心身を整えるために聴くには、楽器構成がシンプルであるほうがいいでしょう。モーツァルトの曲でとくにおすすめできるのは、ピアノ単独曲(ピアノソナタ)か、弦楽器のみ、あるいは、それらに木管やヴァイオリンが活躍する交響曲、協奏曲です。

(5)和声(ハーモニー)の展開が明るい
「ドミソ」の和音に代表される長三和音といわれるものがほとんどなので、明るく楽しい展開が多い一方、ときに、突然ドラマティックな予想外の転調があります。

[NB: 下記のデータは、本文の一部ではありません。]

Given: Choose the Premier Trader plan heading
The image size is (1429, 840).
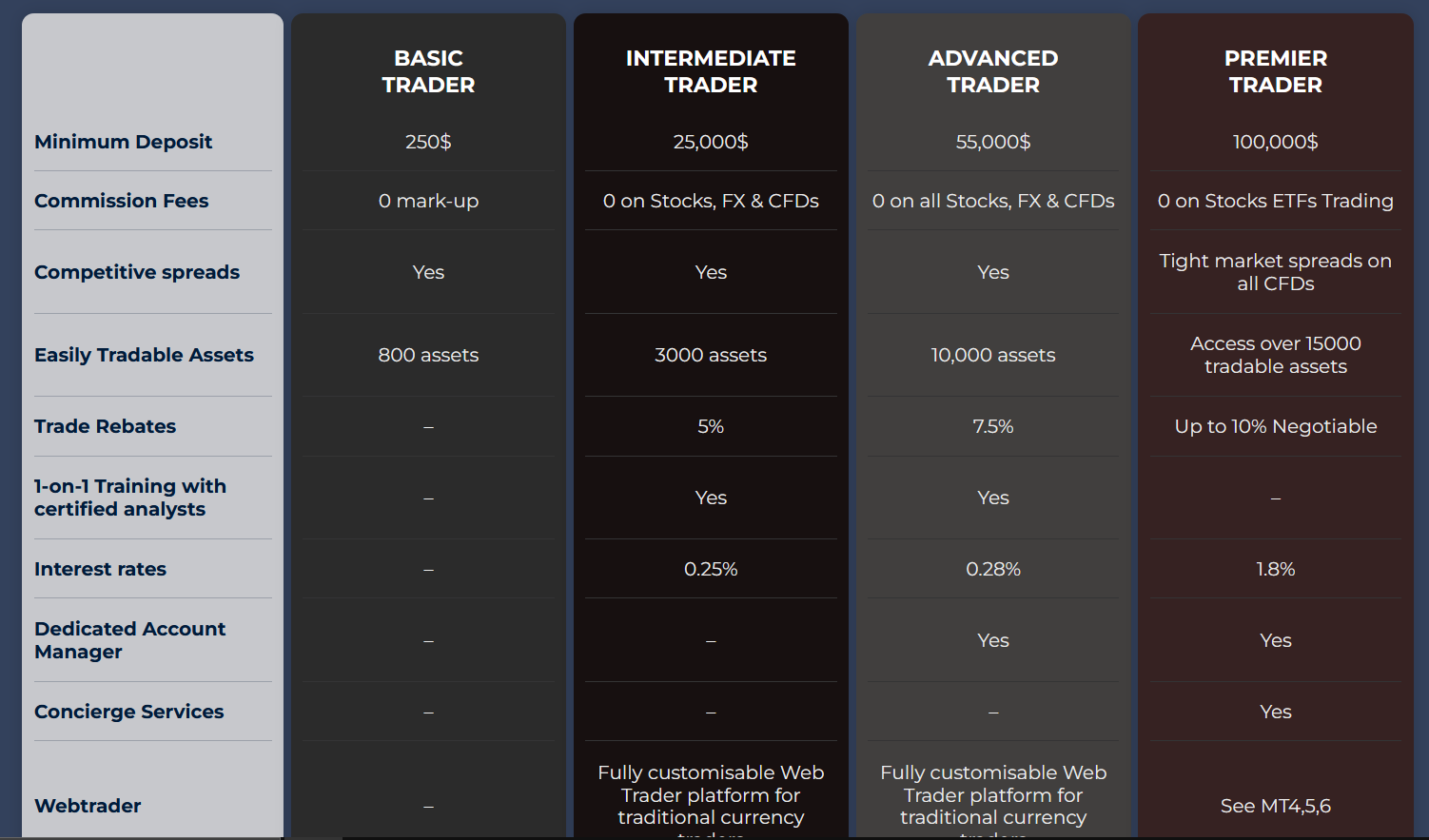Looking at the screenshot, I should click(x=1275, y=71).
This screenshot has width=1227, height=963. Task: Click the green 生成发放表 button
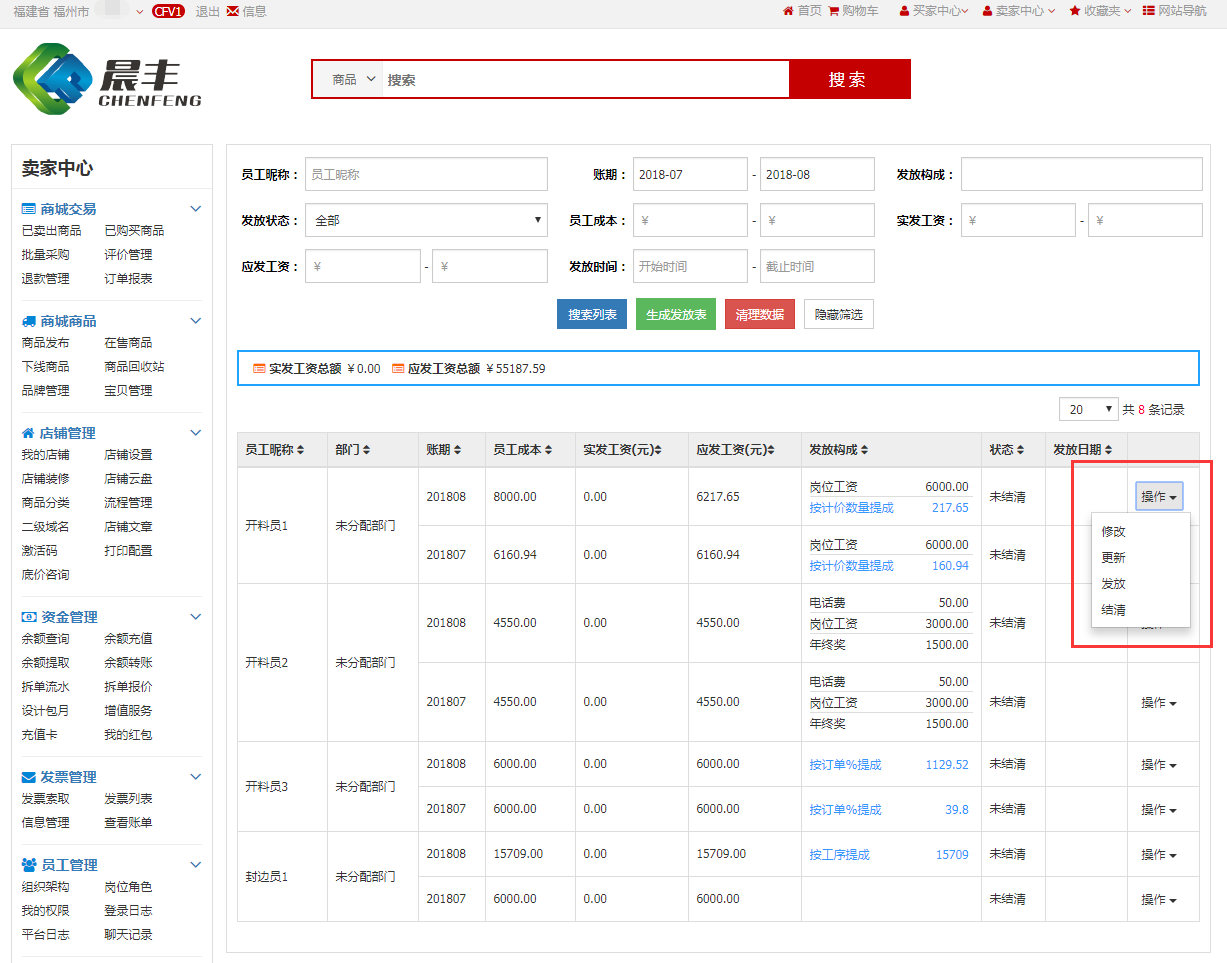click(675, 314)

これが、たまに交感神経を高めるスパイシーな刺激となります。副交感神経だけではなく交感神経を刺激するような変化が短めにあるのも、自律神経のバランスを整えるうえで大変良いところです。

(6)音響的に良い成分が多い
モーツァルトの音楽は、他の作曲家の曲に比べて4000ヘルツあたりの高い周波数を多く含むとともに、「1/fのゆらぎ」成分も多いといわれています。1/fのゆらぎ成分とは、小川のせせらぎや波の音、心臓の鼓動のような自然界によくみられ、不規則のようでいて調和のあるゆらぎのことです。

このゆらぎ成分は、人の生体リズムと共鳴し、快適さや心地よさを与え、精神の安定をもたらしてくれます。リラックス効果との深い関わりがあり、副交感神経に効果的に作用します。

(7)パターンで認識しやすい
音楽を認識する際、私たちは、大脳に入ってきた情報を統合して意味を与えることで認識しています。このとき、情報は小さなユニットにして細かく刻んであるほど入りやすいといわれています。

モーツァルトの音楽は、たとえばピアノ演奏を聴くと、「ドソミソ」「ソシレソ」といったパターンで演奏されていることが多いため、音楽のもつ旋律・和声・リズムといった構造として捉えやすく、パターン化して耳に入りやすいという特徴があります。

ゆえに、大脳機能の賦活化に有効で、特定の作業などと組み合わせることで作業効率が上がったり、認知機能の改善訓練につながったりします。

日々のメンタルケアには穏やかなテンポの曲を、そしてできれば、穏やかななかにハッとするようなきらめき、仕掛けがあるような音楽をお聴きください。その代表が、モーツァルトなのです。